Aufgabe A: Nenne alle Benutzernamen, unter denen in der Forendiskussion zur Kündigungsfrist Beiträge verfasst wurden.
Aufgabe B: Schreibe aus der Forendiskussion zur Kündigungsfrist den Abschnitt buchstabengetreu ab, der bei "Wenn im Arbeitsvertrag, oder" beginnt und bei "noch teilweise falsch." endet.
Aufgabe C:
Beantworte die folgenden Fragen zur Forendiskussion zur Kündigungsfrist:
(i) Seit wie vielen Monaten arbeitet waldy bei der Firma?
(ii) In welcher Form muss die Kündigung laut HeizDuese erfolgen?
(iii) Welche Vorschrift nennt zotos für die Frist von 4 Wochen zum Monatsende?

# Gesetzliche Kündigungsfrist



## waldy (1 Juni 2008)

Hallo,
eine Frage, wieviel Wochen beträgt gesetzliche Kündigungsfrist .
Ich habe Zeitvertrag für 2 Jahre und arbeite bei Firma schon seit 
9 Monaten ( 6 monaten davon Proberzeit waren gewesen) .

Und in meine Arbeitsvetrag steht nur Kundigun frist nach  gesetzliche Kündigungsfrist .

Wievielwoche habe ich Kündigungfrist ?

gruß waldy


----------



## HeizDuese (1 Juni 2008)

Die Dauer spielt für den Arbeitnehmer - im Gegensatz zum Arbeitgeber KEINE Rolle.

Die ges. Kündigungsfrist für den Arbeitgeber beträgt 4 Wochen zum Monotsende, oder zum 15. jeden Monats.

Wichtig: Die Kündigung *muss schriftlich* erfogen - mündliche Kündigungen (auch mit Zeugen) sind unwirksam.

Wenn im Arbeitsvertrag, oder im Tarif etwas anderes steht, kann der Arbeitnehmer die für sich bessere Reglung anwenden (Günstigerreglung).


----------



## zotos (1 Juni 2008)

@HeizDuese: Du gibst mehr Informationen wie nötig und dann sind diese auch noch teilweise falsch. 


@Waldy: Wenn die gesetzliche Kündigungsfrist gilt, gilt: 4 Wochen zum          Monatsende nach § 622 Abs. 1 BGB

Quelle: http://www.felser.de/eigenkuendigung-arbeitnehmer.html


----------



## HeizDuese (1 Juni 2008)

zotos schrieb:


> ...
> @Waldy: Wenn die gesetzliche Kündigungsfrist gilt, gilt: 4 Wochen zum          Monatsende nach § 622 Abs. 1 BGB
> 
> Quelle: http://www.felser.de/eigenkuendigung-arbeitnehmer.html



*Das* ist falsch!

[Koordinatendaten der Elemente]
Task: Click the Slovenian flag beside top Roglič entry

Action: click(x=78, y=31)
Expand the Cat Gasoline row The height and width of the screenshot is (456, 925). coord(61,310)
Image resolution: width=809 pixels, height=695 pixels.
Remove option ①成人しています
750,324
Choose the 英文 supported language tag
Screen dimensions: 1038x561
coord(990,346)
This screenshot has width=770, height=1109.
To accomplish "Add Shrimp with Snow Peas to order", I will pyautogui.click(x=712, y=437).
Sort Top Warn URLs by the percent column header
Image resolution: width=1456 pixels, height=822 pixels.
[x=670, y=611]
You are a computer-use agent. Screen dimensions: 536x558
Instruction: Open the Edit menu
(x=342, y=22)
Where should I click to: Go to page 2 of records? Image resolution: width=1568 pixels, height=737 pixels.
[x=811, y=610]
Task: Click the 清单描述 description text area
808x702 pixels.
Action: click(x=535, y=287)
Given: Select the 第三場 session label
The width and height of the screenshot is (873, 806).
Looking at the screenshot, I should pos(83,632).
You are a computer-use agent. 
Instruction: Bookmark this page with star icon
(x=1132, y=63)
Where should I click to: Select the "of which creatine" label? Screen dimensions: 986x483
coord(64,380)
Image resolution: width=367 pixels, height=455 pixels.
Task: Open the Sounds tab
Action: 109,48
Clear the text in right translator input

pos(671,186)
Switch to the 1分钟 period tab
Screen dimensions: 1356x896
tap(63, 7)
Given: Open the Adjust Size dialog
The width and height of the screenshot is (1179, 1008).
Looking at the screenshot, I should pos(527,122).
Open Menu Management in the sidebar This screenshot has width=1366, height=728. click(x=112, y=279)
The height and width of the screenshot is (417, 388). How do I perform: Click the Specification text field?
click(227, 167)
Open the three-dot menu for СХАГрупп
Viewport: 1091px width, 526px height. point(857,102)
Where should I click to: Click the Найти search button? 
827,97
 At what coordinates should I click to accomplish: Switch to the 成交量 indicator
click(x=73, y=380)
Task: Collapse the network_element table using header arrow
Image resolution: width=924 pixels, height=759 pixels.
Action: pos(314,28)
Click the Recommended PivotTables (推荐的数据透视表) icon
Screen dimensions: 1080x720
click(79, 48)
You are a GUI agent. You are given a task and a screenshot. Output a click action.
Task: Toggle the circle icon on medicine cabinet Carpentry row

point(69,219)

Richtige Lösung A: waldy, HeizDuese, zotos

Richtige Lösung B:
Wenn im Arbeitsvertrag, oder im Tarif etwas anderes steht, kann der Arbeitnehmer die für sich bessere Reglung anwenden (Günstigerreglung).


----------



## zotos (1 Juni 2008)

@HeizDuese: Du gibst mehr Informationen wie nötig und dann sind diese auch noch teilweise falsch.

Richtige Lösung C:
(i) Seit 9 Monaten.
(ii) Schriftlich.
(iii) § 622 Abs. 1 BGB.